The Android framework offers a variety of graphics rendering APIs for 2D and 3D that interact with manufacturer implementations of graphics drivers, so it is important to have a good understanding of how those APIs work at a higher level. This page introduces the graphics hardware abstraction layer (HAL) upon which those drivers are built.
Application developers draw images to the screen in three ways: with Canvas, OpenGL ES, or Vulkan.
Android graphics components
No matter what rendering API developers use, everything is rendered onto a surface. The surface represents the producer side of a buffer queue that is often consumed by SurfaceFlinger. Every window that is created on the Android platform is backed by a surface. All of the visible surfaces rendered are composited onto the display by SurfaceFlinger.
The following diagram shows how the key components work together:
The main components are described below:
Image Stream Producers
An image stream producer can be anything that produces graphic buffers for consumption. Examples include OpenGL ES, Canvas 2D, and mediaserver video decoders.
Image stream consumers
The most common consumer of image streams is SurfaceFlinger, the system service that consumes the currently visible surfaces and composites them onto the display using information provided by the Window Manager. SurfaceFlinger is the only service that can modify the content of the display. SurfaceFlinger uses OpenGL and the Hardware Composer to compose a group of surfaces.
Other OpenGL ES apps can consume image streams as well, such as the camera app consuming a camera preview image stream. Non-GL applications can be consumers too, for example the ImageReader class.
The hardware abstraction for the display subsystem.
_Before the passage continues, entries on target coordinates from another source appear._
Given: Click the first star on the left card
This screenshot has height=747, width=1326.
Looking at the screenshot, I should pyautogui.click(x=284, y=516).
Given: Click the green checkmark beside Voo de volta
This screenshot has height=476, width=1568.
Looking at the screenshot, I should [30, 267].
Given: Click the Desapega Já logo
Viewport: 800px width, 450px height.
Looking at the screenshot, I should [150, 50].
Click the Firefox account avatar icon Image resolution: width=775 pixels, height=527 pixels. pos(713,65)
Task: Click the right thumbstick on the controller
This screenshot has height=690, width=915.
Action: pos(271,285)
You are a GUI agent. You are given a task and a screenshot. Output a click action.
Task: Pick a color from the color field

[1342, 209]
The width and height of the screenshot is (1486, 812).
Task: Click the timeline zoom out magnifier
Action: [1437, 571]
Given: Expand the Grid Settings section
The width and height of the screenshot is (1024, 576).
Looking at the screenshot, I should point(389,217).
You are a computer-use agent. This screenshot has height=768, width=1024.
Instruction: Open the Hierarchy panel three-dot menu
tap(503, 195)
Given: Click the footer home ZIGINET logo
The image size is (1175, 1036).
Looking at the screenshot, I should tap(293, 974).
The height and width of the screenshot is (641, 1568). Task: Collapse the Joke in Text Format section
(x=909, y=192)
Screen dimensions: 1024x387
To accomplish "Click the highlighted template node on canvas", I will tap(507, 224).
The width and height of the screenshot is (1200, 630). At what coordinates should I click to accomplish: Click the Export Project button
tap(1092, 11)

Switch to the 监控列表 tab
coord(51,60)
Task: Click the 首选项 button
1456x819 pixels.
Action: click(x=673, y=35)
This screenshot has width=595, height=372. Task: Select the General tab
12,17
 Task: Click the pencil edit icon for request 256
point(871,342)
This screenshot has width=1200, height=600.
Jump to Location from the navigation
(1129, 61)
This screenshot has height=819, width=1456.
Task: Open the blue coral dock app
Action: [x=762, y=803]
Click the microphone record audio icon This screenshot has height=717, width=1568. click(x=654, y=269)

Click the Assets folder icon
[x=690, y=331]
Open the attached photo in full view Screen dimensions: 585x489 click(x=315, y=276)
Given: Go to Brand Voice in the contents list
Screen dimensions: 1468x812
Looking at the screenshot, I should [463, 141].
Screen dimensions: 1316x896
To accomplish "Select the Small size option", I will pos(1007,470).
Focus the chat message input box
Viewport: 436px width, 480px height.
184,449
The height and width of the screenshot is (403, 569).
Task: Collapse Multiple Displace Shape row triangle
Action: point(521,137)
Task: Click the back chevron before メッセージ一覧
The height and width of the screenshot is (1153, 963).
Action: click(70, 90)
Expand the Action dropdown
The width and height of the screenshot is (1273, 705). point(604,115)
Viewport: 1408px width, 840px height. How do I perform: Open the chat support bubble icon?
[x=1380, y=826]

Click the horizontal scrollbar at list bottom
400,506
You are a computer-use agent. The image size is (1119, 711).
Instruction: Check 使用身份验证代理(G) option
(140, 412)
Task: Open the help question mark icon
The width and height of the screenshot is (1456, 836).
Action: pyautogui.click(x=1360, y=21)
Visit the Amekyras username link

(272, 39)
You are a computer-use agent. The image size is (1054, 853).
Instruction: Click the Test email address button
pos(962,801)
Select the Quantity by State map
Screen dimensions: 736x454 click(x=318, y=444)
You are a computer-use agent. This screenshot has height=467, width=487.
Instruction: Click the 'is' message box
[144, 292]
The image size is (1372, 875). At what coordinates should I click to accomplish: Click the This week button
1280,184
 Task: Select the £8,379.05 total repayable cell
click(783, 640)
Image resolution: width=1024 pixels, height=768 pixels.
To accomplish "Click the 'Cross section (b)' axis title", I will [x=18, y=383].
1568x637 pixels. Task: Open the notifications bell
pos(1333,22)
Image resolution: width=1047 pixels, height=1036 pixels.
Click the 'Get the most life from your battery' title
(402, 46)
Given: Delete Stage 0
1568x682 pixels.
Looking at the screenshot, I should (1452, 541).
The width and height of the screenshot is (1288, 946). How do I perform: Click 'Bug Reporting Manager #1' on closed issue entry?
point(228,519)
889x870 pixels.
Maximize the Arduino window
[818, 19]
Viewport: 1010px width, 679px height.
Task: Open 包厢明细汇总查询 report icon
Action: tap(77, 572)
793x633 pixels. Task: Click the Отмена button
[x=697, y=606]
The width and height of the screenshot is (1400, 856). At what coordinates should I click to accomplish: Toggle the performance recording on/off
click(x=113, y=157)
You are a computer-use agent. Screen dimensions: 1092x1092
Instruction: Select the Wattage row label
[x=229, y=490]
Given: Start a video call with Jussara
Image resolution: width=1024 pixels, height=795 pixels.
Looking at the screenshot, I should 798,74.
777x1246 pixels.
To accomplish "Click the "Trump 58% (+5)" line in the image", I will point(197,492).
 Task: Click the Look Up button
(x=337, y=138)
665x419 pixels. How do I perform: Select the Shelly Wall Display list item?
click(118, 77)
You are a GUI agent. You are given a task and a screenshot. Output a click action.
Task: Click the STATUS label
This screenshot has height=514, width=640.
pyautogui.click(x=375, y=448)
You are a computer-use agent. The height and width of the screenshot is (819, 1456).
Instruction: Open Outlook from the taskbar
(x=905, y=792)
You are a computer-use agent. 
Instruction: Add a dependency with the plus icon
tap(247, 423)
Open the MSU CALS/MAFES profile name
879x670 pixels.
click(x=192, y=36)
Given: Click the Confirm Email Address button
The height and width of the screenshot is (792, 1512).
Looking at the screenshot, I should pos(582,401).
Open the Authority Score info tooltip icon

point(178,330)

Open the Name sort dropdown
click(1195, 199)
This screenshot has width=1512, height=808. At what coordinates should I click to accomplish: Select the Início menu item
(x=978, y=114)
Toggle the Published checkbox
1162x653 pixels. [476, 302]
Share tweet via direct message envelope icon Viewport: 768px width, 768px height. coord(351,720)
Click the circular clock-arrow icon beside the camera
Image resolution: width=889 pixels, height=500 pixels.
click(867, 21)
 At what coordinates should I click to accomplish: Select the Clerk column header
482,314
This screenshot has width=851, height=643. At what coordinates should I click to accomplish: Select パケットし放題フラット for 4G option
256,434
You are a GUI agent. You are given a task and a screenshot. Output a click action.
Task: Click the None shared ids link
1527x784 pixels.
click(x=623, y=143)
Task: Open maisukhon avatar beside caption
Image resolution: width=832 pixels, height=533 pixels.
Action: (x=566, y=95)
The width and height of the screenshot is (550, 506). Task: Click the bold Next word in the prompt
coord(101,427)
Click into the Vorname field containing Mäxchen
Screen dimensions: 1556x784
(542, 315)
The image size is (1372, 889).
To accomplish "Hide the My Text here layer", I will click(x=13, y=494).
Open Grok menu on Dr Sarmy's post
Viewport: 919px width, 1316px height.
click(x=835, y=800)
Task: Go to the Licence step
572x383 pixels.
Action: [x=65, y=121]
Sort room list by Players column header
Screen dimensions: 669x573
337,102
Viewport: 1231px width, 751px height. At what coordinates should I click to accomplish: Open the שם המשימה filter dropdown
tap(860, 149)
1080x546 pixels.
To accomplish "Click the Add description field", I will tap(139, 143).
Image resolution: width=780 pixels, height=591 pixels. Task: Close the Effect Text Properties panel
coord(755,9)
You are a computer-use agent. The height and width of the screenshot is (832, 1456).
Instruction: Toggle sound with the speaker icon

SurfaceFlinger can delegate certain composition work to the Hardware Composer to offload work from OpenGL and the GPU. SurfaceFlinger acts as just another OpenGL ES client. So when SurfaceFlinger is actively compositing one buffer or two into a third, for instance, it is using OpenGL ES. This makes compositing lower power than having the GPU conduct all computation.
The Hardware Composer HAL conducts the other half of the work and is the central point for all Android graphics rendering. The Hardware Composer must support events, one of which is VSYNC (another is hotplug for plug-and-playHDMI support).
The graphics memory allocator (Gralloc) is needed to allocate memory requested by image producers. For details, see Gralloc HAL.
See the following diagram for a depiction of the Android graphics pipeline:
The objects on the left are renderers producing graphics buffers, such as the home screen, status bar, and system UI. SurfaceFlinger is the compositor and Hardware Composer is the composer.
BufferQueues provide the glue between the Android graphics components. These are a pair of queues that mediate the constant cycle of buffers from the producer to the consumer. Once the producers hand off their buffers, SurfaceFlinger is responsible for compositing everything onto the display.
See the following diagram for the BufferQueue communication process.
BufferQueue contains the logic that ties image stream producers and image stream consumers together. Some examples of image producers are the camera previews produced by the camera HAL or OpenGL ES games. Some examples of image consumers are SurfaceFlinger or another app that displays an OpenGL ES stream, such as the camera app displaying the camera viewfinder.
BufferQueue is a data structure that combines a buffer pool with a queue and uses Binder IPC to pass buffers between processes. The producer interface, or what you pass to somebody who wants to generate graphic buffers, is IGraphicBufferProducer (part of SurfaceTexture). BufferQueue is often used to render to a Surface and consume with a GL Consumer, among other tasks.
BufferQueue can operate in three different modes:
Synchronous-like mode - BufferQueue by default operates in a synchronous-like mode, in which every buffer that comes in from the producer goes out at the consumer. No buffer is ever discarded in this mode. And if the producer is too fast and creates buffers faster than they are being drained, it will block and wait for free buffers.
Non-blocking mode - BufferQueue can also operate in a non-blocking mode where it generates an error rather than waiting for a buffer in those cases. No buffer is ever discarded in this mode either. This is useful for avoiding potential deadlocks in application software that may not understand the complex dependencies of the graphics framework.
Discard mode - Finally, BufferQueue may be configured to discard old buffers rather than generate errors or wait. For instance, if conducting GL rendering to a texture view and drawing as quickly as possible, buffers must be dropped.
To conduct most of this work, SurfaceFlinger acts as just another OpenGL ES client. So when SurfaceFlinger is actively compositing one buffer or two into a third, for instance, it is using OpenGL ES.
The Hardware Composer HAL conducts the other half of the work. This HAL acts as the central point for all Android graphics rendering.